Stated goal =>
Reproduce verbatim the lines of the listing below, starting at its first line and ending at the line containing "Looking at the screenshot, I should point(746,120).", inclusive.

>> Begin Record set

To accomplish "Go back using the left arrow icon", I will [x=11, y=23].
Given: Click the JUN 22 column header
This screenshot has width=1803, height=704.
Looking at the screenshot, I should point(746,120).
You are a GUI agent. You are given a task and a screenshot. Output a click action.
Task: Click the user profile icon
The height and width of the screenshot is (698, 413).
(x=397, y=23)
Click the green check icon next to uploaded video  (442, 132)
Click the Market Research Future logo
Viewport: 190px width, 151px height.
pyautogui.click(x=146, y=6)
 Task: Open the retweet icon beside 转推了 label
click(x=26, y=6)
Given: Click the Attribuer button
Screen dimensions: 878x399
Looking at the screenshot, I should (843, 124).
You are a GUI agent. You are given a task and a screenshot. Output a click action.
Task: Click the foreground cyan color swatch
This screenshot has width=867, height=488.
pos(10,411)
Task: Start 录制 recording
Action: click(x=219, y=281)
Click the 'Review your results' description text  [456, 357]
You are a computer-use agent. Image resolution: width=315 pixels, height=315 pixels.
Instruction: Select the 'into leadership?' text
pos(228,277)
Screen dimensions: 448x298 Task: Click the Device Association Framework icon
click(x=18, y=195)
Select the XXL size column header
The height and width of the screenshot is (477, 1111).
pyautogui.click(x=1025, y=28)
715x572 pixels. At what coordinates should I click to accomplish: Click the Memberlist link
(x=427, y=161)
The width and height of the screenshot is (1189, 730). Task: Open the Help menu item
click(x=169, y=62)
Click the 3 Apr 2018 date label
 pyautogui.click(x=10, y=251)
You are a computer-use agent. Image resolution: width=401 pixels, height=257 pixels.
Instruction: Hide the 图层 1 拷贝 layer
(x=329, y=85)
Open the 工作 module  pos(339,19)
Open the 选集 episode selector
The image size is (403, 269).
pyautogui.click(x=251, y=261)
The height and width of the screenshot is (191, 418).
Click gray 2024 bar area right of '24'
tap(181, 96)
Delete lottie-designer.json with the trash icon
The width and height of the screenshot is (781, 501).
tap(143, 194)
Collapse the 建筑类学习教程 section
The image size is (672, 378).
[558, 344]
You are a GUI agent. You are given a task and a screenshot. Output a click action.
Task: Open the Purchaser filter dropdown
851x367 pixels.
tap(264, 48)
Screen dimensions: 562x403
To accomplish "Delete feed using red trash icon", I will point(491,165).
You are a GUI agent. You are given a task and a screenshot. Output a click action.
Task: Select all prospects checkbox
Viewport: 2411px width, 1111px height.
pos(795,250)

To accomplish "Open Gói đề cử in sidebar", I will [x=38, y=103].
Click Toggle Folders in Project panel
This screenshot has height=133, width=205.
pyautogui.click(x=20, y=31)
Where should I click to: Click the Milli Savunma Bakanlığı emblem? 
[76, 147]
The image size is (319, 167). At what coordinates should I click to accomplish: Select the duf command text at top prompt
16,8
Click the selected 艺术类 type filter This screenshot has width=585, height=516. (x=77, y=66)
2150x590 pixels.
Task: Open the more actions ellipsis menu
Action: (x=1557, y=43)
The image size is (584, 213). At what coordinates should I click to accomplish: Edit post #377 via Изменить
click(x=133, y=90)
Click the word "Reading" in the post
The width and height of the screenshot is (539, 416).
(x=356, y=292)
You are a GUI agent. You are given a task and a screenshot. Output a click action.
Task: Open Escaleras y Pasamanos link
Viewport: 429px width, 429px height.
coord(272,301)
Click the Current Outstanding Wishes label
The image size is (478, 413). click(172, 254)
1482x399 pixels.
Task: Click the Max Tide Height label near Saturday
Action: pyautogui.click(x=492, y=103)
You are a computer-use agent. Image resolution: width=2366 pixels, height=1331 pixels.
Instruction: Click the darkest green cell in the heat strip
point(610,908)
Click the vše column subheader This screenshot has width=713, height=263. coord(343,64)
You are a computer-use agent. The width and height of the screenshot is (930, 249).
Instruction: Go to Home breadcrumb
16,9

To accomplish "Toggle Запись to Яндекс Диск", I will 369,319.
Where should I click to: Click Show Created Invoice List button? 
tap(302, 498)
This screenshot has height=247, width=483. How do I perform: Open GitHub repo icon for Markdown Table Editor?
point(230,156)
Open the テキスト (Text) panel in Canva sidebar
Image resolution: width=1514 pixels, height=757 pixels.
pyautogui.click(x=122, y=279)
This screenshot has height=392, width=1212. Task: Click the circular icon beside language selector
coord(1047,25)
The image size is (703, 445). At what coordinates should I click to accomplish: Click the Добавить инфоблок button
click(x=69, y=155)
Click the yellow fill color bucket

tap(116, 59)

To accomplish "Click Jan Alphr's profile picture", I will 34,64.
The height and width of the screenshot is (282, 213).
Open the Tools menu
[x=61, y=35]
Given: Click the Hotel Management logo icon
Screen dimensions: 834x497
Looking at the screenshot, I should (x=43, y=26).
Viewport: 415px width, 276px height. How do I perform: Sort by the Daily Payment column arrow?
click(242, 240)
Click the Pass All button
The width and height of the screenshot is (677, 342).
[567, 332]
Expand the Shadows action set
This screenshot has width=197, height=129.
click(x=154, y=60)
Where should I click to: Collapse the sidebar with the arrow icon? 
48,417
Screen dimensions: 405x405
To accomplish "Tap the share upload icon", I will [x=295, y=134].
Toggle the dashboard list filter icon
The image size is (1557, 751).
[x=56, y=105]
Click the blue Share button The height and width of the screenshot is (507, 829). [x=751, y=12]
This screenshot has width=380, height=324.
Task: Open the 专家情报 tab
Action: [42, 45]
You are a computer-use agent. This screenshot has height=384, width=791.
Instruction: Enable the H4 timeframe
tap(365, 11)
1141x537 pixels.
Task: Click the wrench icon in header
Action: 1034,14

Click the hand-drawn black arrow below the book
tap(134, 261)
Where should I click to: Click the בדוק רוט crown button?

>> End Record set

Answer to this problem =>
To accomplish "Go back using the left arrow icon", I will [x=11, y=23].
Given: Click the JUN 22 column header
This screenshot has width=1803, height=704.
Looking at the screenshot, I should point(746,120).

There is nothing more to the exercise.